>> Start
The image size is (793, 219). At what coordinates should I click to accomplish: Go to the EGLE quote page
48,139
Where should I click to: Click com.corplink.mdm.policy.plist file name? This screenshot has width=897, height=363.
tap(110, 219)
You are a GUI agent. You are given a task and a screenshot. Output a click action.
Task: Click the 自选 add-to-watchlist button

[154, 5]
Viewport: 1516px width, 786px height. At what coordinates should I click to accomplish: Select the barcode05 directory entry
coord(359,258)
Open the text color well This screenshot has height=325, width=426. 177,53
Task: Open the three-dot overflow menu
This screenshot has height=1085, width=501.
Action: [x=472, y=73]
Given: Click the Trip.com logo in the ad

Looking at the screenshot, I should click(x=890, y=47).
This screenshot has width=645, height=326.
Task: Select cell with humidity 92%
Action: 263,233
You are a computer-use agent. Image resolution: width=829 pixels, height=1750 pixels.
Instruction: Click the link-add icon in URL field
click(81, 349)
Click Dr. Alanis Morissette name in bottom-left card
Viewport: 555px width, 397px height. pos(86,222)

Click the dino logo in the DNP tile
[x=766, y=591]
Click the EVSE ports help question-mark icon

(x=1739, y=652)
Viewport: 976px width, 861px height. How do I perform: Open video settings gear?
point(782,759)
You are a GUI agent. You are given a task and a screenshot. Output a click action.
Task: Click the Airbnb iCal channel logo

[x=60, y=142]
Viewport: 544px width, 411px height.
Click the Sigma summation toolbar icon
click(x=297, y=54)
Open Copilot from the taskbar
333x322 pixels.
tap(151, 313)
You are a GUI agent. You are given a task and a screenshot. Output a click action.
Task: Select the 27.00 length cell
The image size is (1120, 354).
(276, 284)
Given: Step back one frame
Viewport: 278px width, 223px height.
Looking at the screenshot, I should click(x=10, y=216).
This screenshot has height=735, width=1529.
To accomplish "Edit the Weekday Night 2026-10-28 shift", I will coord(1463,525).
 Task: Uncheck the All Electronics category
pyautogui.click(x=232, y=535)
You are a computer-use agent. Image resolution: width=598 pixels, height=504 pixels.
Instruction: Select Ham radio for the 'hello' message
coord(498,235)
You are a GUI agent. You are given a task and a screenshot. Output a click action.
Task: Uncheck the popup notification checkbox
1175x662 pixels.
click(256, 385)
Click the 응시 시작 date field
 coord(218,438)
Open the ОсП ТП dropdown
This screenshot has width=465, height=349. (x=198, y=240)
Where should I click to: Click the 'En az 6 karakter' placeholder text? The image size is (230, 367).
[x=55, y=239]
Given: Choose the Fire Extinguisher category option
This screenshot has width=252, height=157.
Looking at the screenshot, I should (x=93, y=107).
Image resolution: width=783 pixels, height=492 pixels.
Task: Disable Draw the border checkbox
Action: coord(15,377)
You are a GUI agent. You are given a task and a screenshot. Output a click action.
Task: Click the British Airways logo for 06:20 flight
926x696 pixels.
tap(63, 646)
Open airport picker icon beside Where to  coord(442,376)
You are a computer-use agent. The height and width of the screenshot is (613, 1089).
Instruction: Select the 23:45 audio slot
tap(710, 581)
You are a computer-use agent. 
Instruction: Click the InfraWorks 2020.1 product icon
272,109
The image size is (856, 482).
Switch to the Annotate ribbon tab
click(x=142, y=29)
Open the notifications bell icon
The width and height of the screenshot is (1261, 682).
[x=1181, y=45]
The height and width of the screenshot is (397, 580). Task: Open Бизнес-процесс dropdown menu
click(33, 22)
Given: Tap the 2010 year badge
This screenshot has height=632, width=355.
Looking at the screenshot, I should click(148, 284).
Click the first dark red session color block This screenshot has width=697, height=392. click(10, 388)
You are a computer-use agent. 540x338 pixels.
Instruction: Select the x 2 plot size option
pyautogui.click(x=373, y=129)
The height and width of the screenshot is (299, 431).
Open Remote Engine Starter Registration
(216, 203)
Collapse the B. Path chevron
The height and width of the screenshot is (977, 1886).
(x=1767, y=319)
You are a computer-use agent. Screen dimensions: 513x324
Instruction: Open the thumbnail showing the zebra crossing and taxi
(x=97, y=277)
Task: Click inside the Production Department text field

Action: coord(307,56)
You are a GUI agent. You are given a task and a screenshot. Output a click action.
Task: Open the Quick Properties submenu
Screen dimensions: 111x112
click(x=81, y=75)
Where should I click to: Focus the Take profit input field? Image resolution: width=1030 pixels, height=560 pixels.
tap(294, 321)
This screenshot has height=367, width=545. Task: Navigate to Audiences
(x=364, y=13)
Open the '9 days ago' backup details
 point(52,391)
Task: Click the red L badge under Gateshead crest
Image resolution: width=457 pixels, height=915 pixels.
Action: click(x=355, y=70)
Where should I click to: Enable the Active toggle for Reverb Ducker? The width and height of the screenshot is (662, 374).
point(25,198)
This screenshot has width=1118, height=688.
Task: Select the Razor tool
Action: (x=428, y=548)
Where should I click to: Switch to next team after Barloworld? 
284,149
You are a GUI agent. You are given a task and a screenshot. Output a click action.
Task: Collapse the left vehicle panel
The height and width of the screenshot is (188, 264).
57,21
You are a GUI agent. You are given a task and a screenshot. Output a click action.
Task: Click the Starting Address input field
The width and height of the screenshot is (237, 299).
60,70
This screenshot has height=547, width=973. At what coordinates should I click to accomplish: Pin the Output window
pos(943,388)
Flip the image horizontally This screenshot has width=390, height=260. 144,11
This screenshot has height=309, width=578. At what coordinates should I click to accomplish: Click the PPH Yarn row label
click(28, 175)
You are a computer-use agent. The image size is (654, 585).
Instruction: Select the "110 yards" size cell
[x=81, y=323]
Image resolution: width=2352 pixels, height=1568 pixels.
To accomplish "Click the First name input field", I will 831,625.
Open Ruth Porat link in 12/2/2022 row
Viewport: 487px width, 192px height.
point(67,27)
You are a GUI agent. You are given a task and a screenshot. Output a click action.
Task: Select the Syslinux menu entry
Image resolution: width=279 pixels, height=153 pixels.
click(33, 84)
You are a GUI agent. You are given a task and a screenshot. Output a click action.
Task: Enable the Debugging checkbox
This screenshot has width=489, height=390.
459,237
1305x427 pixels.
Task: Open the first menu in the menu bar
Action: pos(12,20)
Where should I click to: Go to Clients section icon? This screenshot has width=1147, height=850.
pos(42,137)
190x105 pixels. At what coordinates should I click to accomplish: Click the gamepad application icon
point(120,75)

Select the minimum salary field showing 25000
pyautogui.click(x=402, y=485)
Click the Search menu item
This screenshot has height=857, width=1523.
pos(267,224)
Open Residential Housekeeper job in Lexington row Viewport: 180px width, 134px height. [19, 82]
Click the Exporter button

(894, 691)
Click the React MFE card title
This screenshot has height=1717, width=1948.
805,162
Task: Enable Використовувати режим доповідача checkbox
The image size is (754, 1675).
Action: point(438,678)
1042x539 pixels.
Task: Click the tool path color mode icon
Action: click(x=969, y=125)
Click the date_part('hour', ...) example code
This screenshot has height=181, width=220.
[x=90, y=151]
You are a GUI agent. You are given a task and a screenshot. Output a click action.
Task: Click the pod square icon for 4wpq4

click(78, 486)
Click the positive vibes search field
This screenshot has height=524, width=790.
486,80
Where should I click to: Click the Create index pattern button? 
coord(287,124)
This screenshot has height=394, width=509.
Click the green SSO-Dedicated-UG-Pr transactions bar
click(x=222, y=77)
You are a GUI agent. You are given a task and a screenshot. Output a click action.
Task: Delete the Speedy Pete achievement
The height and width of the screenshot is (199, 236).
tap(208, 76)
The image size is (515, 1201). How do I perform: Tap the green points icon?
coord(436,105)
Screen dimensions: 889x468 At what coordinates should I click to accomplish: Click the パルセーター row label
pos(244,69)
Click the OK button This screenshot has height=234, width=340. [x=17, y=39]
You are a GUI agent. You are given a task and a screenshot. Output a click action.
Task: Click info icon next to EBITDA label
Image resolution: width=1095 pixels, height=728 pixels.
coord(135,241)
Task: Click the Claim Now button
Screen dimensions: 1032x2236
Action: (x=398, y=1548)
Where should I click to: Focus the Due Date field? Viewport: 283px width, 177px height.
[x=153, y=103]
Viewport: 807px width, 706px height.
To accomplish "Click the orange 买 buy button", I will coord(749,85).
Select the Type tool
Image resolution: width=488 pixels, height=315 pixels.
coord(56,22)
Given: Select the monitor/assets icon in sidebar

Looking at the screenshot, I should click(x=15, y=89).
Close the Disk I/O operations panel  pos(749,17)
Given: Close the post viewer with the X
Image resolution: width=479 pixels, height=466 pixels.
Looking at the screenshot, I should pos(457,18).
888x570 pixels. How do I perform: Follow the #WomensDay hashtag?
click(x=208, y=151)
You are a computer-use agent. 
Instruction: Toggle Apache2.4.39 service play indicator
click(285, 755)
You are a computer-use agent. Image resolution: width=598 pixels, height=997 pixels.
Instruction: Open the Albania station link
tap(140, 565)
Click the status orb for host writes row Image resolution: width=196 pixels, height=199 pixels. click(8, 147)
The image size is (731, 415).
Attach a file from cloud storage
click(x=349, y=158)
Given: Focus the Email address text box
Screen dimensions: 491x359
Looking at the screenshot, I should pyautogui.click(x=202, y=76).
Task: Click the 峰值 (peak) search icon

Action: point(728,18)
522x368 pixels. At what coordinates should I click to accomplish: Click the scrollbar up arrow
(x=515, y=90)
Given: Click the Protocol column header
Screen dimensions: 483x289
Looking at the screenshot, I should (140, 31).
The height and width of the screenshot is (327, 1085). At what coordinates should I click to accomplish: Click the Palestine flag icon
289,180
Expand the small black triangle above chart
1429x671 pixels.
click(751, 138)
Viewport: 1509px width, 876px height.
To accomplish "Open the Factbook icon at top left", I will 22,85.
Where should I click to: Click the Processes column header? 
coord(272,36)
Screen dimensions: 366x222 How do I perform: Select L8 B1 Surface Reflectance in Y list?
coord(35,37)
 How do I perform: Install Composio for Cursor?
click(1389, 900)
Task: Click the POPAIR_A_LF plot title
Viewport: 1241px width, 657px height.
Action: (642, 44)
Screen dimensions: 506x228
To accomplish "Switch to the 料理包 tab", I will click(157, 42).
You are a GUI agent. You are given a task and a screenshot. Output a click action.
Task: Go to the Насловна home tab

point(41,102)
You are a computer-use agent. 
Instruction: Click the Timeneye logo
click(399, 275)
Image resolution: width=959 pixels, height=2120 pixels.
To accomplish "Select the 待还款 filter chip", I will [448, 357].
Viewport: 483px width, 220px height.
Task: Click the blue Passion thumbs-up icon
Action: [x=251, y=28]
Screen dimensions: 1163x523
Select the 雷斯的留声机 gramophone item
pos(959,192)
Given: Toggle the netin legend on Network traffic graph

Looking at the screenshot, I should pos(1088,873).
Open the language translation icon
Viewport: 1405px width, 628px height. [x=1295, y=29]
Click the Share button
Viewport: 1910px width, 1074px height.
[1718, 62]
>> End
DIRECTIONS = Return every line of the listing above that contains the word "green".

RESULT =
Click the green SSO-Dedicated-UG-Pr transactions bar
The image size is (515, 1201). How do I perform: Tap the green points icon?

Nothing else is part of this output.